Eligibility Criteria for Partners in an LLP
Partners in an LLP must meet certain eligibility requirements, ensuring that only capable individuals or entities can join and contribute to its functioning. These criteria are divided into two categories:
a) General Partners
- Individuals:
- Any individual capable of entering into a contract under the Indian Contract Act, 1872 can become a partner.
- Minors or persons of unsound mind cannot become partners.
- Indian residents and foreign nationals are eligible to join an LLP.
- Corporate Entities:
- Companies, LLPs, and other legal entities can also act as partners in an LLP.
b) Designated Partners
Designated partners must meet additional criteria:
- Qualification:
- Must be an individual (corporate entities cannot be designated partners).
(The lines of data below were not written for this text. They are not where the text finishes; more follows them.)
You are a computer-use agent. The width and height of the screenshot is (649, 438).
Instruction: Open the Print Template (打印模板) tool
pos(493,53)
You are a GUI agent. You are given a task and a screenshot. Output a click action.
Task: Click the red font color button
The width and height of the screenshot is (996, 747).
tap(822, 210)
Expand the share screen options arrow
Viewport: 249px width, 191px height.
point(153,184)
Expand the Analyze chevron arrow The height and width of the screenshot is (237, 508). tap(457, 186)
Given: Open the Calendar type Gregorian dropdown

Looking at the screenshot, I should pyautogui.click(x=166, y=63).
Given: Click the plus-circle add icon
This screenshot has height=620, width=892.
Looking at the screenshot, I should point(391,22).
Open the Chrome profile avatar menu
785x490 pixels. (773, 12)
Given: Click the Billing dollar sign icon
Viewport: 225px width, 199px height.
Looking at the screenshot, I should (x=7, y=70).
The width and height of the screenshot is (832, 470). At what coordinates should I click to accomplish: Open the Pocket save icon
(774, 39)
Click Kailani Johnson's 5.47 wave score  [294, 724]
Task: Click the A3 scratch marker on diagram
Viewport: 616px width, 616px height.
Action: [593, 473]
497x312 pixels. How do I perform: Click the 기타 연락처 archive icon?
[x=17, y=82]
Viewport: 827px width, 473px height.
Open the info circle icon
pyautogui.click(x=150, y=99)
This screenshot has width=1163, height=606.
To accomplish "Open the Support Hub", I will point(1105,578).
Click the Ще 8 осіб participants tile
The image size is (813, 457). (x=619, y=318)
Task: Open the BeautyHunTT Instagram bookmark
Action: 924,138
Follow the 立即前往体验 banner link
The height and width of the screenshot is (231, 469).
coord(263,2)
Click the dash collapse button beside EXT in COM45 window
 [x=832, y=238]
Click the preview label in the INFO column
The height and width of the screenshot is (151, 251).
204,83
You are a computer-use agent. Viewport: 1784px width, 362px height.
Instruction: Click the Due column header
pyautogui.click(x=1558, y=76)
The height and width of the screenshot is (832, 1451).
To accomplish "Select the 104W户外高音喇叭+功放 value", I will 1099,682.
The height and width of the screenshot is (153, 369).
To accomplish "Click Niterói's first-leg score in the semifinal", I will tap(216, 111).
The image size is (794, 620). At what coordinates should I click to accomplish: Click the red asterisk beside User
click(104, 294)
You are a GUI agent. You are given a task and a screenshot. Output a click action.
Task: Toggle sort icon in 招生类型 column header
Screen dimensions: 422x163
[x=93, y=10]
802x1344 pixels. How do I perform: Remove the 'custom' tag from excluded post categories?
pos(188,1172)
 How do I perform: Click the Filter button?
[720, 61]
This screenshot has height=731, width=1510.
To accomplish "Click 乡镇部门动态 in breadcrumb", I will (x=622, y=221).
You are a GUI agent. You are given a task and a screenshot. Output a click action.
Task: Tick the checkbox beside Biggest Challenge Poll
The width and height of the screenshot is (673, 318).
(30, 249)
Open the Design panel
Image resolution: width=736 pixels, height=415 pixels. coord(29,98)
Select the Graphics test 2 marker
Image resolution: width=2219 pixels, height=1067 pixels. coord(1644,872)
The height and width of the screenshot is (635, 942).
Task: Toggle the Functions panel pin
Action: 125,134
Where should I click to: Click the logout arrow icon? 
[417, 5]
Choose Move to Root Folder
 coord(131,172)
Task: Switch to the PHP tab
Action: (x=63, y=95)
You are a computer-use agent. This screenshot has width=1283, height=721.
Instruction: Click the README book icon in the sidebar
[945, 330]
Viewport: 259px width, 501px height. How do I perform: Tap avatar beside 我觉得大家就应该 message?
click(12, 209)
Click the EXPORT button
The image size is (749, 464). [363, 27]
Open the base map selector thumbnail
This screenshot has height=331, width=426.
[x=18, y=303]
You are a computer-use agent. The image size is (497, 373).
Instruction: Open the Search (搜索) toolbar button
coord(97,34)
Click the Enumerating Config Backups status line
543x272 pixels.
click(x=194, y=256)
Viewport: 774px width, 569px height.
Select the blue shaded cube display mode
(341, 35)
- At least one designated partner must be an Indian resident.
- Director Identification Number (DIN):
- Designated partners must possess a valid Director Identification Number (DIN) or a Designated Partner Identification Number (DPIN) issued by the Ministry of Corporate Affairs (MCA).
- Non-disqualification:
- A designated partner must not have been declared insolvent or found guilty of fraudulent activities.
- Should not have been convicted of offenses involving moral turpitude or sentenced to imprisonment for more than six months.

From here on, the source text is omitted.